# [TASK GOAL]
Quote every one of the entries below verbatim, leaving each line unchanged.

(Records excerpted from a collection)
* * *

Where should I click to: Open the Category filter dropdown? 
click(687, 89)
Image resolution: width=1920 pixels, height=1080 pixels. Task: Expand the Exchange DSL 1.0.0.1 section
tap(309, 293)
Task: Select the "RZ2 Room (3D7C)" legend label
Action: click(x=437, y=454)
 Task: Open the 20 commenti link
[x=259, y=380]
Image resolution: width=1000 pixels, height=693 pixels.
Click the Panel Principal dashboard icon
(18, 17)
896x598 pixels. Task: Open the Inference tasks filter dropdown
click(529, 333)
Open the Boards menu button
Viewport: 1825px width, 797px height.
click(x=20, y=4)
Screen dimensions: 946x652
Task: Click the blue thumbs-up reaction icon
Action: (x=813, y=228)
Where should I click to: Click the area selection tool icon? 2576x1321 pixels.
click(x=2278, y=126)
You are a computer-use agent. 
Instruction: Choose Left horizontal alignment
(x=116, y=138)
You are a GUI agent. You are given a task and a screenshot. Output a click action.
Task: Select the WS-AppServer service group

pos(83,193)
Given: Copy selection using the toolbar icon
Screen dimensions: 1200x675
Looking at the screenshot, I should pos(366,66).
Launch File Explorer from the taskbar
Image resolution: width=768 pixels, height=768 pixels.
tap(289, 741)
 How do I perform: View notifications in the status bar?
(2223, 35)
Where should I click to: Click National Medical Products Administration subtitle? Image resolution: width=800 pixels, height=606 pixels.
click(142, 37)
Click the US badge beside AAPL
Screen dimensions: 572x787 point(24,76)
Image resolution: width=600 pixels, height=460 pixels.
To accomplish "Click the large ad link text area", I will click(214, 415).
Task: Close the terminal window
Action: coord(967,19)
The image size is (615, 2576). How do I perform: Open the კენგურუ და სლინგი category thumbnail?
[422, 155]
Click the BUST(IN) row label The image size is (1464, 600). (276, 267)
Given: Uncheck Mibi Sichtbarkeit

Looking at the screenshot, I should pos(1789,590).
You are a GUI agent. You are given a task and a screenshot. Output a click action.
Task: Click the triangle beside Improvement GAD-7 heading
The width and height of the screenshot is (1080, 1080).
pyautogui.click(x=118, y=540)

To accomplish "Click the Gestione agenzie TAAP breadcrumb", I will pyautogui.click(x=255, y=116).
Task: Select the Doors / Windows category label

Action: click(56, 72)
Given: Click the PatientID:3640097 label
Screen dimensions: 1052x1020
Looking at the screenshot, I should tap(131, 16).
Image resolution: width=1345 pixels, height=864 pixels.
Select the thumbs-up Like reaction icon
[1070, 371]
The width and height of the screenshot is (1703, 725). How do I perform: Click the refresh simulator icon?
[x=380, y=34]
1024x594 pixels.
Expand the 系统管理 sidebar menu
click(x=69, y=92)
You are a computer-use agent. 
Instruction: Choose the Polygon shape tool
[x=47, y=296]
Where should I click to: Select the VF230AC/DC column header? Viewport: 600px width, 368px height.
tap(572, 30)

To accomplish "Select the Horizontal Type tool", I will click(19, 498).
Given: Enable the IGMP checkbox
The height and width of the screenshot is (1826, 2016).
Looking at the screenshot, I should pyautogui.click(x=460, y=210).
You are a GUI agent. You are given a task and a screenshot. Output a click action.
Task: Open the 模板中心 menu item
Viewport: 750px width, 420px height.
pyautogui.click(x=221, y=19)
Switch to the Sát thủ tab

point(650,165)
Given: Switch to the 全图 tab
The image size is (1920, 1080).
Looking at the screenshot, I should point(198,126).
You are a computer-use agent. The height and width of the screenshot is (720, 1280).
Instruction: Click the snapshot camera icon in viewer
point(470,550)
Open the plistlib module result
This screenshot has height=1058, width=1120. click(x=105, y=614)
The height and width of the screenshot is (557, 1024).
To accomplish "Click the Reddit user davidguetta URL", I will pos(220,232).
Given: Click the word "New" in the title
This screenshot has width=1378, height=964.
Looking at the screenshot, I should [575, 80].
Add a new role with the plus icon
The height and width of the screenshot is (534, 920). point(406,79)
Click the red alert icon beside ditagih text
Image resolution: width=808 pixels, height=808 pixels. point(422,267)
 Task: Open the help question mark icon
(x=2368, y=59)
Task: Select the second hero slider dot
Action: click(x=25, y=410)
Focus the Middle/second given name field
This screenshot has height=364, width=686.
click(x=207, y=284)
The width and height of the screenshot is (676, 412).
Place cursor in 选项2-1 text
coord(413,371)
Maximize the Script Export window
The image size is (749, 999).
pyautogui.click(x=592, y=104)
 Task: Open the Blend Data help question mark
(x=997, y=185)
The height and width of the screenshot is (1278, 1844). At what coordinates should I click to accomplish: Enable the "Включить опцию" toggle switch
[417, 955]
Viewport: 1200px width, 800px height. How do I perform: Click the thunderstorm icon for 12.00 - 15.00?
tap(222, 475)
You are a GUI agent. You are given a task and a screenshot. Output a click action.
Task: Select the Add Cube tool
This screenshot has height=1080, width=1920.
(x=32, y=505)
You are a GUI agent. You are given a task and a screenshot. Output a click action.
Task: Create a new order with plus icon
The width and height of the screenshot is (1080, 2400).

* * *

# [EXERCISE OUTPUT]
Where should I click to: Open the Category filter dropdown? 
click(687, 89)
Image resolution: width=1920 pixels, height=1080 pixels. Task: Expand the Exchange DSL 1.0.0.1 section
tap(309, 293)
Task: Select the "RZ2 Room (3D7C)" legend label
Action: click(x=437, y=454)
 Task: Open the 20 commenti link
[x=259, y=380]
Image resolution: width=1000 pixels, height=693 pixels.
Click the Panel Principal dashboard icon
(18, 17)
896x598 pixels. Task: Open the Inference tasks filter dropdown
click(529, 333)
Open the Boards menu button
Viewport: 1825px width, 797px height.
click(x=20, y=4)
Screen dimensions: 946x652
Task: Click the blue thumbs-up reaction icon
Action: (x=813, y=228)
Where should I click to: Click the area selection tool icon? 2576x1321 pixels.
click(x=2278, y=126)
You are a computer-use agent. 
Instruction: Choose Left horizontal alignment
(x=116, y=138)
You are a GUI agent. You are given a task and a screenshot. Output a click action.
Task: Select the WS-AppServer service group

pos(83,193)
Given: Copy selection using the toolbar icon
Screen dimensions: 1200x675
Looking at the screenshot, I should pos(366,66).
Launch File Explorer from the taskbar
Image resolution: width=768 pixels, height=768 pixels.
tap(289, 741)
 How do I perform: View notifications in the status bar?
(2223, 35)
Where should I click to: Click National Medical Products Administration subtitle? Image resolution: width=800 pixels, height=606 pixels.
click(142, 37)
Click the US badge beside AAPL
Screen dimensions: 572x787 point(24,76)
Image resolution: width=600 pixels, height=460 pixels.
To accomplish "Click the large ad link text area", I will click(214, 415).
Task: Close the terminal window
Action: coord(967,19)
The image size is (615, 2576). How do I perform: Open the კენგურუ და სლინგი category thumbnail?
[422, 155]
Click the BUST(IN) row label The image size is (1464, 600). (276, 267)
Given: Uncheck Mibi Sichtbarkeit

Looking at the screenshot, I should pos(1789,590).
You are a GUI agent. You are given a task and a screenshot. Output a click action.
Task: Click the triangle beside Improvement GAD-7 heading
The width and height of the screenshot is (1080, 1080).
pyautogui.click(x=118, y=540)

To accomplish "Click the Gestione agenzie TAAP breadcrumb", I will pyautogui.click(x=255, y=116).
Task: Select the Doors / Windows category label

Action: click(56, 72)
Given: Click the PatientID:3640097 label
Screen dimensions: 1052x1020
Looking at the screenshot, I should tap(131, 16).
Image resolution: width=1345 pixels, height=864 pixels.
Select the thumbs-up Like reaction icon
[1070, 371]
The width and height of the screenshot is (1703, 725). How do I perform: Click the refresh simulator icon?
[x=380, y=34]
1024x594 pixels.
Expand the 系统管理 sidebar menu
click(x=69, y=92)
You are a computer-use agent. 
Instruction: Choose the Polygon shape tool
[x=47, y=296]
Where should I click to: Select the VF230AC/DC column header? Viewport: 600px width, 368px height.
tap(572, 30)

To accomplish "Select the Horizontal Type tool", I will click(19, 498).
Given: Enable the IGMP checkbox
The height and width of the screenshot is (1826, 2016).
Looking at the screenshot, I should pyautogui.click(x=460, y=210).
You are a GUI agent. You are given a task and a screenshot. Output a click action.
Task: Open the 模板中心 menu item
Viewport: 750px width, 420px height.
pyautogui.click(x=221, y=19)
Switch to the Sát thủ tab

point(650,165)
Given: Switch to the 全图 tab
The image size is (1920, 1080).
Looking at the screenshot, I should point(198,126).
You are a computer-use agent. The height and width of the screenshot is (720, 1280).
Instruction: Click the snapshot camera icon in viewer
point(470,550)
Open the plistlib module result
This screenshot has height=1058, width=1120. click(x=105, y=614)
The height and width of the screenshot is (557, 1024).
To accomplish "Click the Reddit user davidguetta URL", I will pos(220,232).
Given: Click the word "New" in the title
This screenshot has width=1378, height=964.
Looking at the screenshot, I should [575, 80].
Add a new role with the plus icon
The height and width of the screenshot is (534, 920). point(406,79)
Click the red alert icon beside ditagih text
Image resolution: width=808 pixels, height=808 pixels. point(422,267)
 Task: Open the help question mark icon
(x=2368, y=59)
Task: Select the second hero slider dot
Action: click(x=25, y=410)
Focus the Middle/second given name field
This screenshot has height=364, width=686.
click(x=207, y=284)
The width and height of the screenshot is (676, 412).
Place cursor in 选项2-1 text
coord(413,371)
Maximize the Script Export window
The image size is (749, 999).
pyautogui.click(x=592, y=104)
 Task: Open the Blend Data help question mark
(x=997, y=185)
The height and width of the screenshot is (1278, 1844). At what coordinates should I click to accomplish: Enable the "Включить опцию" toggle switch
[417, 955]
Viewport: 1200px width, 800px height. How do I perform: Click the thunderstorm icon for 12.00 - 15.00?
tap(222, 475)
You are a GUI agent. You are given a task and a screenshot. Output a click action.
Task: Select the Add Cube tool
This screenshot has height=1080, width=1920.
(x=32, y=505)
You are a GUI agent. You are given a task and a screenshot. Output a click action.
Task: Create a new order with plus icon
The width and height of the screenshot is (1080, 2400).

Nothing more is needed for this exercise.